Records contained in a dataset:
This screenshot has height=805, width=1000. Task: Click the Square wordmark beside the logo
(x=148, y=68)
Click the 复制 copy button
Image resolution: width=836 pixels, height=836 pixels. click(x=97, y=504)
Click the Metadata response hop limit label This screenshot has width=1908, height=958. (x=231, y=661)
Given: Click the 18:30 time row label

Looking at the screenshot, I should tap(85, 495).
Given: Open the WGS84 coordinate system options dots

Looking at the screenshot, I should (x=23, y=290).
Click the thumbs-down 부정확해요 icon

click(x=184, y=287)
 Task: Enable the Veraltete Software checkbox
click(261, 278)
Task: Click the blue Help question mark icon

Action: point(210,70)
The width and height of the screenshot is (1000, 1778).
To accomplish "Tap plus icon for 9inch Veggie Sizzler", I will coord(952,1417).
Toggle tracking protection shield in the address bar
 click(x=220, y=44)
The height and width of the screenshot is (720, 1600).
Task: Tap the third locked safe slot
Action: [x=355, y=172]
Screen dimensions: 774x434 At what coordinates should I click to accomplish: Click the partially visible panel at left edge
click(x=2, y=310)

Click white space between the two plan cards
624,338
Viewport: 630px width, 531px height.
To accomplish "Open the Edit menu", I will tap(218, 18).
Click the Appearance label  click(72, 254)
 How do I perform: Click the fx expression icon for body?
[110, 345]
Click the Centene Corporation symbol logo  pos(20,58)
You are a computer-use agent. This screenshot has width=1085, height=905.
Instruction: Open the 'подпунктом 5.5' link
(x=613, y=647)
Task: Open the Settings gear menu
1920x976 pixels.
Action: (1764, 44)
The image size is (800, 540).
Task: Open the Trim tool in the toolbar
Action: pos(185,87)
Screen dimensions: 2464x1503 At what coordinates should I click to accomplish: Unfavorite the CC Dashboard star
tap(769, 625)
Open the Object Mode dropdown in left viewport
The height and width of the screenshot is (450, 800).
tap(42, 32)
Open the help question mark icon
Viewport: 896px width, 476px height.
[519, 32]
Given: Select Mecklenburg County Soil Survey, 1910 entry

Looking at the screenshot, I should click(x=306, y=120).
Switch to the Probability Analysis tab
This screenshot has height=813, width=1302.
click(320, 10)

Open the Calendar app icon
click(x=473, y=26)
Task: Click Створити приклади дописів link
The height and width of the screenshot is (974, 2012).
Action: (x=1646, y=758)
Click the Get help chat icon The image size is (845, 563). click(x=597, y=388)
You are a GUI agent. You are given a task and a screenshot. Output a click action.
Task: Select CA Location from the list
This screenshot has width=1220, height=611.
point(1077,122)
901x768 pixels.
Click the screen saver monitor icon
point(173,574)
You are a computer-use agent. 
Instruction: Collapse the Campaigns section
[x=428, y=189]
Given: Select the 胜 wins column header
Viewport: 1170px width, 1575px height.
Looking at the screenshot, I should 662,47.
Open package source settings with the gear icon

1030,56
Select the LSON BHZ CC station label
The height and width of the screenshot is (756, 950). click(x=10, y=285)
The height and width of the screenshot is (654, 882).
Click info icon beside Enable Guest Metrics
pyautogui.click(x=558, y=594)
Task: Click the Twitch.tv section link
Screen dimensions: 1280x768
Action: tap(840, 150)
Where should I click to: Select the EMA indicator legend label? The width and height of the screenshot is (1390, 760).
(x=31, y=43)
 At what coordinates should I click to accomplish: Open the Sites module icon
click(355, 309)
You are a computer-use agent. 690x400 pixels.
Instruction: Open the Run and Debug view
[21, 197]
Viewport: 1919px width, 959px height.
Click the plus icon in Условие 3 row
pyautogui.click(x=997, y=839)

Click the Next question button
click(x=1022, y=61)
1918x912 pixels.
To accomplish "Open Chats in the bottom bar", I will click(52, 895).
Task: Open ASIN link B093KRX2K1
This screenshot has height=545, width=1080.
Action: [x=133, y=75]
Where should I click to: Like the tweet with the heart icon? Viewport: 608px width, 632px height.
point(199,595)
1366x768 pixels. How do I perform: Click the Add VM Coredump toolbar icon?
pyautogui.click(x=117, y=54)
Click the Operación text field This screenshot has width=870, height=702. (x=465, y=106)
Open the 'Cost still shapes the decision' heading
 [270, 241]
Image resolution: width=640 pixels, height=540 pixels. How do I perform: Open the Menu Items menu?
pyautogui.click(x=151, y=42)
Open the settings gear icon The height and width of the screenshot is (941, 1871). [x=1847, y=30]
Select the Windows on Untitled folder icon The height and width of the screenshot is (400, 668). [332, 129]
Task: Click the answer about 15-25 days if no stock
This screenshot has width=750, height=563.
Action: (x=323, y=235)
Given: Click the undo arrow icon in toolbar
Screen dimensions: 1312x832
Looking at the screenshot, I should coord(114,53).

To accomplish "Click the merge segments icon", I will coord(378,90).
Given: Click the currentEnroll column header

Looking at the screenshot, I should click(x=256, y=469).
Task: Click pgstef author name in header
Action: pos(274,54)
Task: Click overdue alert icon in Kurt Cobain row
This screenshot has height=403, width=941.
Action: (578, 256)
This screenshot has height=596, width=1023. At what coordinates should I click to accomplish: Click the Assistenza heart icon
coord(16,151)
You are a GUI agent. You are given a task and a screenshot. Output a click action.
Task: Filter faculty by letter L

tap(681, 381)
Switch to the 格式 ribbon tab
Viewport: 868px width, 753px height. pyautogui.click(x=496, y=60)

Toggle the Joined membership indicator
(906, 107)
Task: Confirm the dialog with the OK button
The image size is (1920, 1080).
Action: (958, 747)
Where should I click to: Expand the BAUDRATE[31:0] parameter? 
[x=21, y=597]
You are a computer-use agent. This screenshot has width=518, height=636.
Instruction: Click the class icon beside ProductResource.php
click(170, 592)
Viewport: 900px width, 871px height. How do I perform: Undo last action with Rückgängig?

▶ **What is required**: Go through the entries above and copy every line containing "agent".

▶ **Task response**:
You are a computer-use agent. This screenshot has width=1085, height=905.
You are a GUI agent. You are given a task and a screenshot. Output a click action.
You are a computer-use agent. 
You are a computer-use agent. 690x400 pixels.
You are a GUI agent. You are given a task and a screenshot. Output a click action.
You are a computer-use agent. This screenshot has width=518, height=636.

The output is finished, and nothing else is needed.